На первой полосе «Таймс» красовался портрет Альберта Эйнштейна, похожего на какого-то ciucc’, в хорошем костюме с широкими лацканами и шелковом галстуке, — однако ему так и не удалось уложить свои долбанные волосы.
— Эй, stupido! — окликнул Джузеппе.
Парень у раковины вздрогнул от неожиданности, расплескивая воду на пол.
— Дон Марипоза! — Посмотрев на Марипозу, он увидел выражение его лица и в оправдание поднял свою рубашку. — Я облил вином свою лучшую сорочку! — пробормотал он. — Ребята засиделись допоздна, играя в…
— Mezzofinoch’! — оборвал его Марипоза. — Если я еще раз застану тебя стирающим свою одежду там, где все едят, я всажу пулю тебе в задницу. Договорились?
— Конечно, — пробормотал парень, словно idiota, каковым он и являлся. Сунув руку в мыльную воду, он выдернул резиновую пробку. — Больше такого не случится, дон Марипоза!
Мыльная вода быстро вытекала из раковины, образовав маленький пенистый водоворот.
— Сейчас я поднимусь на крышу. Разыщи Эмилио и скажи, что я хочу с ним поговорить. И еще пусть захватит с собой Сиську.
— Конечно, — сказал парень.
— Когда здесь будет чисто, приготовь кофе и вытаскивай всех из кровати. Как ты думаешь, ты справишься?
— Конечно, — в третий раз сказал парень и присел на раковину, промочив зад брюк.

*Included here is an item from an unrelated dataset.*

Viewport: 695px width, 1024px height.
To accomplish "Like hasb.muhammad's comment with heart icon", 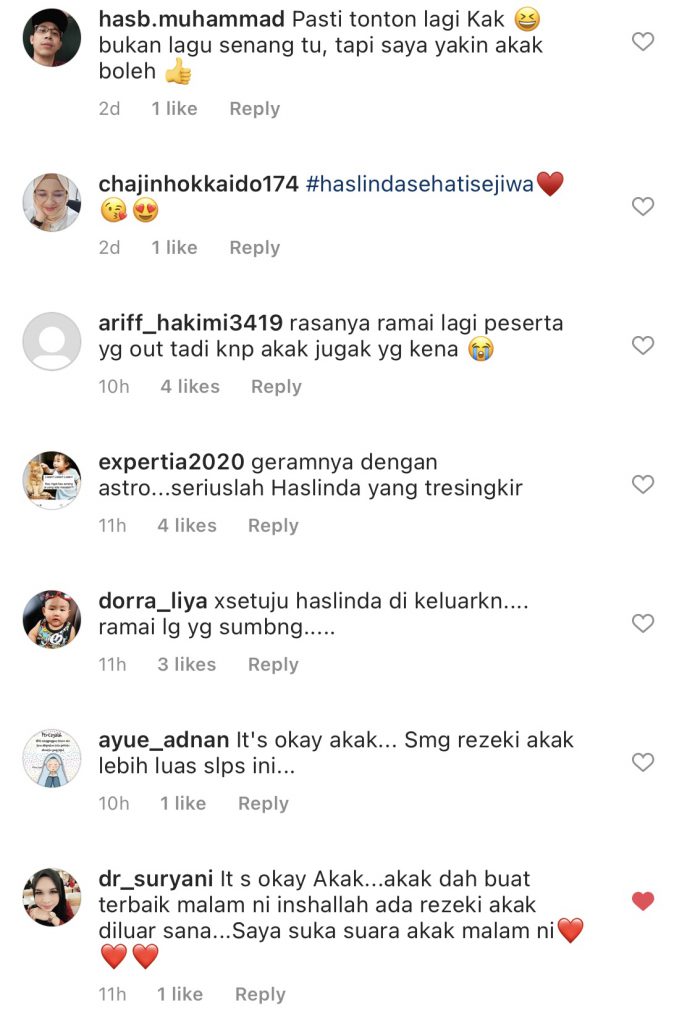I will point(643,42).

Сверкнув на него взглядом, Джузеппе вернулся в свою спальню. Покрывало и простыня валялись скомканные в ногах кровати. Как правило, по ночам Джузеппе метался и ворочался в постели, не в силах заснуть. И еще он стонал. Иногда он стонал так громко, что это было слышно в соседней квартире. Зеркало на внутренней стороне двери спальни все еще оставалось запотевшим. После сна Джузеппе всегда первым делом принимал душ. В отличие от этого stronz’, своего отца, давно покойного — и слава богу, и своей матери, этих двух никчемных пьяниц, пропади пропадом они и их долбанная Сицилия. Бо́льшую часть времени от них воняло так, что хоть святых выноси. Джузеппе всегда после того, как просыпался, принимал душ и одевался, еще с молодости. Всегда в костюме: даже когда у него в кармане не оставалось ни гроша, он неизменно находил способ раздобыть приличный костюм. Встать, одеться и приняться за дела. Вот почему он стал тем, кем стал, а остальные ничтожества работали на него.